> PARTS OF THE EXERCISE:
A) Rewrite the part of the forum thread from "Congratulations Richard!" to "(Sep 21, 2007)", putting "John" in place of "Richard".
B) Summarize the forum thread in three sentences.

> DOCUMENT SECTION:
I like John, though I'm not much of a supporter of SFW anymore and I actually feel for him, that'd be a tough position to be in.

Good for him. 

Congratulations Richard!

Do you guys really think they would be that blatant? I do agree that SFW 'employees' should be restricted.


----------



## .45 (Sep 21, 2007)

PhoebeMoses said:


> Well I didn't draw the Rocky Mt Sheep tag, I guess I will have to be content with the Stone Sheep tag that I won at the Full Curl Society event! I still can't believe I won a Stone Sheep tag! I was hoping to see a friend or family member draw something today so they could celebrate with me... I guess they will have to celebrate with me after the State draw or dedicated hunter draw.... I have always been happy to put my money in for the draws, and not just for the chance to win but because I support where the money is spent and the event itself. I believe any hunter that has the opportunity should attend the expo, even if you don't like certain aspects of it... I say come share your thoughts, try and learn a bit and discuss future possibilities this will help make the event even better.... and if your one of the lucky ones like me, you'll be going on the hunt of a life time! What do you all think?


You're telling me....you just walked down to them Curl Head Society's table and they just hand you a tag ??? Unbelievable !!!! :shock:

Congrats !!! 8)


----------



## Wes (Jan 3, 2008)

I have a few questions concerning this draw.
#1. Does anyone know how this draw is processed? 
#2. Is it a computerized draw or do they draw names from a barrel?
#3. Who conducts the draw?
#4. Have the actual draw odds ever been disclosed?

> DATASET SECTION:
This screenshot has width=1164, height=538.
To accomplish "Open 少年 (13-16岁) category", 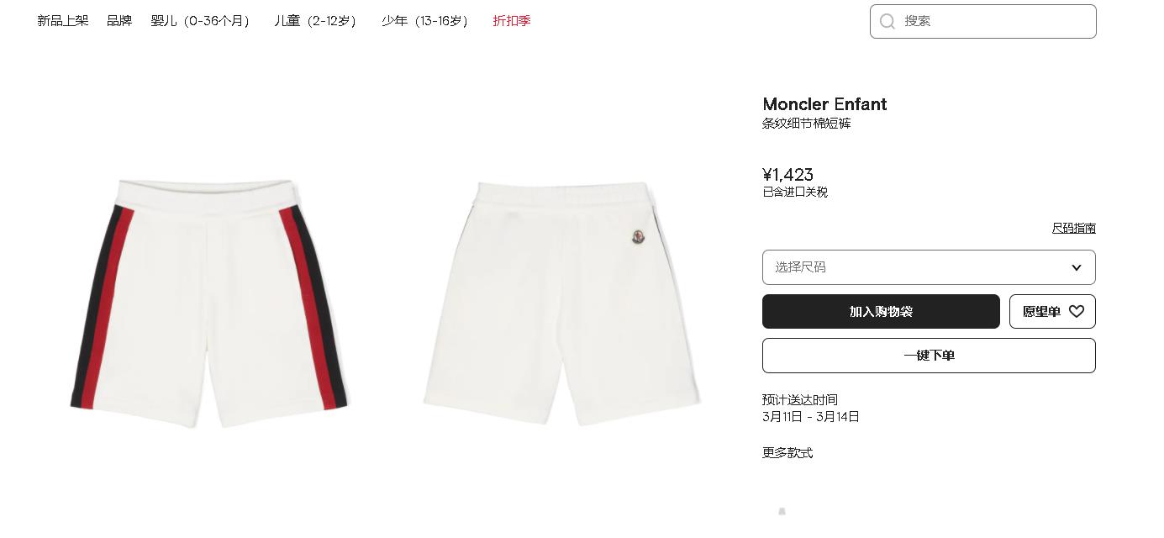I will [x=426, y=21].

> EXERCISE SOLUTIONS:
A)
Congratulations John!

Do you guys really think they would be that blatant? I do agree that SFW 'employees' should be restricted.


----------



## .45 (Sep 21, 2007)

B) Posters in the forum thread congratulate Richard, and one agrees that SFW "employees" should be restricted. PhoebeMoses did not draw the Rocky Mt Sheep tag but won a Stone Sheep tag at the Full Curl Society event, and urges any hunter who has the opportunity to attend the expo. A later post asks how the draw is processed, whether it is computerized or done by drawing names from a barrel, who conducts it, and whether the actual draw odds have ever been disclosed.